Exercise prompt: From the records, return each line that has the word "folder" in it.

Stored data entries:
+--

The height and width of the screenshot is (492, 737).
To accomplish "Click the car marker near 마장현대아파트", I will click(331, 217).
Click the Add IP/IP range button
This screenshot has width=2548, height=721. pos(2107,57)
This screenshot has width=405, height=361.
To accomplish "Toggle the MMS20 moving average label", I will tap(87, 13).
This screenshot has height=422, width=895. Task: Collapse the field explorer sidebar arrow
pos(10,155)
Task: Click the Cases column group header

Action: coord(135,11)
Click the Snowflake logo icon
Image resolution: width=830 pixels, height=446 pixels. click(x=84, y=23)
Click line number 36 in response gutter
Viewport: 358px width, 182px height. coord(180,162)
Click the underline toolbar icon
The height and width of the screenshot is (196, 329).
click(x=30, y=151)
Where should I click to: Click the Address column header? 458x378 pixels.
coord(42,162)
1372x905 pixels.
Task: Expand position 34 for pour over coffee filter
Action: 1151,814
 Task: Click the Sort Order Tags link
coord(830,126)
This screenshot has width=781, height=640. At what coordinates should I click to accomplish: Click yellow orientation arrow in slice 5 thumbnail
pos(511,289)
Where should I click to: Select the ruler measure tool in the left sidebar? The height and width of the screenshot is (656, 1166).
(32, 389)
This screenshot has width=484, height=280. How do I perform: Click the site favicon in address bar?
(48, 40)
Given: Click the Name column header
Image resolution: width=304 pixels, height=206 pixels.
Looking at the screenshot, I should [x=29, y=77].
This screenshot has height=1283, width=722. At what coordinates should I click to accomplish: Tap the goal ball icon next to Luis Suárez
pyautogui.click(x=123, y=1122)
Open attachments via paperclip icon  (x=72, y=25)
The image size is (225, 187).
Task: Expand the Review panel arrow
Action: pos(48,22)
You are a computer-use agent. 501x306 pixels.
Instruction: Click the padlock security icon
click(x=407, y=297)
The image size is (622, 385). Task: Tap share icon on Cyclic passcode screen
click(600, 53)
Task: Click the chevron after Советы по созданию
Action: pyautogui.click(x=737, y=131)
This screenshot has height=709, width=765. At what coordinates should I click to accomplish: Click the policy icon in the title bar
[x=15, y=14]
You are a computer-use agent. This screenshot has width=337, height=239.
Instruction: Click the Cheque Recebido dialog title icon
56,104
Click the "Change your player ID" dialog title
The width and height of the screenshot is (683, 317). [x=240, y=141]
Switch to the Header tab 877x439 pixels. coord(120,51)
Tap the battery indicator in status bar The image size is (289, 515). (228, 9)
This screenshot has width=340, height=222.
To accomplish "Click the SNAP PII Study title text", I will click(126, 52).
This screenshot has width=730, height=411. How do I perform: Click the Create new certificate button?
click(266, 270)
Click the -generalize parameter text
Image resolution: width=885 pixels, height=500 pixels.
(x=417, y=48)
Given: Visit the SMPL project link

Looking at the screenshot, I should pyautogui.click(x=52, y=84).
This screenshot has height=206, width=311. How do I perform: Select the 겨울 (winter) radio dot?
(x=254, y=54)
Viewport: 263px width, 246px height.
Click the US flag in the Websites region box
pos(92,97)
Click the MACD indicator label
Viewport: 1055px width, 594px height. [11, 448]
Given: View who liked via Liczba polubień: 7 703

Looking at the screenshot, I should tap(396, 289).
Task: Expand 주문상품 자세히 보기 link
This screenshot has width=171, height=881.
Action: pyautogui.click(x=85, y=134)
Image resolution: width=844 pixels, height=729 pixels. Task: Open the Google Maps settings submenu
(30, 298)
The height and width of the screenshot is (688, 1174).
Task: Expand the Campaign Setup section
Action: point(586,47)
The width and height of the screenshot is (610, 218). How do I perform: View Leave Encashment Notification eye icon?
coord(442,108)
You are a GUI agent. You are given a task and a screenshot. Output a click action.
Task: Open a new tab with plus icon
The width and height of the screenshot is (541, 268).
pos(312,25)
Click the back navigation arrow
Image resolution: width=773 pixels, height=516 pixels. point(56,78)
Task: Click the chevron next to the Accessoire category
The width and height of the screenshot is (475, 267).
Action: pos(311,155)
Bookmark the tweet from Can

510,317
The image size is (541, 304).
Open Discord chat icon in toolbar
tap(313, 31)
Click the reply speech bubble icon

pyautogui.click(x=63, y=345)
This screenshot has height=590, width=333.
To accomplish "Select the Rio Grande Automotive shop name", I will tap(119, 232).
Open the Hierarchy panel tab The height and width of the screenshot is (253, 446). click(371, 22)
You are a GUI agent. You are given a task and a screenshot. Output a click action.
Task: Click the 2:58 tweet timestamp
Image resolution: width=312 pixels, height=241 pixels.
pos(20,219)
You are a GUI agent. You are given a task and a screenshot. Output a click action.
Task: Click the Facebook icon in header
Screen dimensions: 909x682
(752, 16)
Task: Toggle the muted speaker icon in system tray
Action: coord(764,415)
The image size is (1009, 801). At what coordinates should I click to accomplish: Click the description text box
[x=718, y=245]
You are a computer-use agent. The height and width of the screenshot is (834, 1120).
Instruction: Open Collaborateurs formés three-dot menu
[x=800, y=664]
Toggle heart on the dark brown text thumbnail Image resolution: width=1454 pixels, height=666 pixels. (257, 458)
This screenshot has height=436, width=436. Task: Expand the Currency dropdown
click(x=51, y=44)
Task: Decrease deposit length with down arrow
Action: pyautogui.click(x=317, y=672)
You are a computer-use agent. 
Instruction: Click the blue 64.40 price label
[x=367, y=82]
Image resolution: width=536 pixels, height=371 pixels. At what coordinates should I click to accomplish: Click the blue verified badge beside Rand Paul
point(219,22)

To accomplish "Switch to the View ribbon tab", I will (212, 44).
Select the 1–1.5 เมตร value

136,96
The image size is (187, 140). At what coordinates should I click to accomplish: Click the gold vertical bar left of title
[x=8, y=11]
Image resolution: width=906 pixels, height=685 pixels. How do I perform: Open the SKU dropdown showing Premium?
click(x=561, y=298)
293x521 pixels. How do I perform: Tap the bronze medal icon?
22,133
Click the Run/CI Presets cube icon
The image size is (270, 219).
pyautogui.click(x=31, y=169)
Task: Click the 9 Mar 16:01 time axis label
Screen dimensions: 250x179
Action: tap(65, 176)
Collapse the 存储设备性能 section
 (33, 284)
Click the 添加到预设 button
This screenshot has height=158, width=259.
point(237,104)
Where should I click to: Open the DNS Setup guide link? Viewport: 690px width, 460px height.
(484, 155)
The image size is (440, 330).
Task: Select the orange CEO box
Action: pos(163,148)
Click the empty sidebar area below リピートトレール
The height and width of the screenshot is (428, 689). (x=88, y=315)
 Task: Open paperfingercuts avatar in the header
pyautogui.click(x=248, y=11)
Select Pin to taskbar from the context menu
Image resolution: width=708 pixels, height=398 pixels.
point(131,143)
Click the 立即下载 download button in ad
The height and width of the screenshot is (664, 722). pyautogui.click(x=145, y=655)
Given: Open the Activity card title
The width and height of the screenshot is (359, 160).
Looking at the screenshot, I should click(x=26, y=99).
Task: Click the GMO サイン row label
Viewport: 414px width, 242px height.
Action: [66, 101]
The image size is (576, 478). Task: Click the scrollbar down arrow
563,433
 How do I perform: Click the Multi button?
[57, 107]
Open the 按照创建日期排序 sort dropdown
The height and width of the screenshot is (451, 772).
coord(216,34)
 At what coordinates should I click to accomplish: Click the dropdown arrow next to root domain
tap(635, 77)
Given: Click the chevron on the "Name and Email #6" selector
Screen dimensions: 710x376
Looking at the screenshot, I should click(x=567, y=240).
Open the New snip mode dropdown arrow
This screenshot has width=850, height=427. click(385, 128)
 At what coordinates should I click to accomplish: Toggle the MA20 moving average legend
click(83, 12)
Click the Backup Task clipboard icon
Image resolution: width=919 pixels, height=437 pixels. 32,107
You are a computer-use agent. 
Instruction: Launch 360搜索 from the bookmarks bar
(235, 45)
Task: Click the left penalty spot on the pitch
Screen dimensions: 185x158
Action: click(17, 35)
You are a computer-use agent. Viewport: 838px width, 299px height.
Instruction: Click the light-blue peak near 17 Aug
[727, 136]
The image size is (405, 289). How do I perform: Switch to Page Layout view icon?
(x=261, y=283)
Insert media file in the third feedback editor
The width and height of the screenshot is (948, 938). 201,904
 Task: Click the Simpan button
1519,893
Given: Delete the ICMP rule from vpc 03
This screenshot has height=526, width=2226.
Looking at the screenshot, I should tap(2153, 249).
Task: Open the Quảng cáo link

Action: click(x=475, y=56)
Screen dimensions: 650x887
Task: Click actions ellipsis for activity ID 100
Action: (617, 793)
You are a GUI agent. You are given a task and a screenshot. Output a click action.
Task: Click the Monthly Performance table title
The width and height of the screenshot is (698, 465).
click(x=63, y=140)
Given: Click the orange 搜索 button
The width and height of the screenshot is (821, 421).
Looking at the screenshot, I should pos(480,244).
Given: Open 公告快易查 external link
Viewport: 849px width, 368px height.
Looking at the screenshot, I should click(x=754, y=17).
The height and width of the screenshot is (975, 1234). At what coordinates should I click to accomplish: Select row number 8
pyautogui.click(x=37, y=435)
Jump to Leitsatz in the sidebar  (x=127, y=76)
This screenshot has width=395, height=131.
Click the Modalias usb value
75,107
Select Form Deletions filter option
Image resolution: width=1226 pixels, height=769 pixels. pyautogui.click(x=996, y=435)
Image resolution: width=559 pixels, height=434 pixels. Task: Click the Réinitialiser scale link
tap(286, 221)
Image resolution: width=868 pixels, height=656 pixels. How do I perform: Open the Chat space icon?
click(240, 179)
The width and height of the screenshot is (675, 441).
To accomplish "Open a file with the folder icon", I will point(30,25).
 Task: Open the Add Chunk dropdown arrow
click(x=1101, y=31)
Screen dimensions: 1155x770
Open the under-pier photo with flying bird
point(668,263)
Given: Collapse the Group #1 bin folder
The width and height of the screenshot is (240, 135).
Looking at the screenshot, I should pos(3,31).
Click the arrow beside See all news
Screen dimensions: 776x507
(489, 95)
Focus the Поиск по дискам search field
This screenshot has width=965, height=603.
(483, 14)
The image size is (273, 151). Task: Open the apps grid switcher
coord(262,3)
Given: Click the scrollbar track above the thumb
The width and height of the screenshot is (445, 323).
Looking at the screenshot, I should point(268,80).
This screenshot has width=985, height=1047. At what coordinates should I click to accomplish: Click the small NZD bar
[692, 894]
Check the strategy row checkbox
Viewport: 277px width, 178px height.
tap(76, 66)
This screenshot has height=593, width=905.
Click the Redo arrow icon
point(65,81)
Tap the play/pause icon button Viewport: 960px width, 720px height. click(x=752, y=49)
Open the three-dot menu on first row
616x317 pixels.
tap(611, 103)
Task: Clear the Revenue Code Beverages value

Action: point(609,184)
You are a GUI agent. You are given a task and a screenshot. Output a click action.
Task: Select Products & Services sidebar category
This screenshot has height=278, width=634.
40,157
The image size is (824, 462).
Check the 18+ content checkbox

+--

Output of the exercise:
To accomplish "Open a file with the folder icon", I will point(30,25).
Given: Collapse the Group #1 bin folder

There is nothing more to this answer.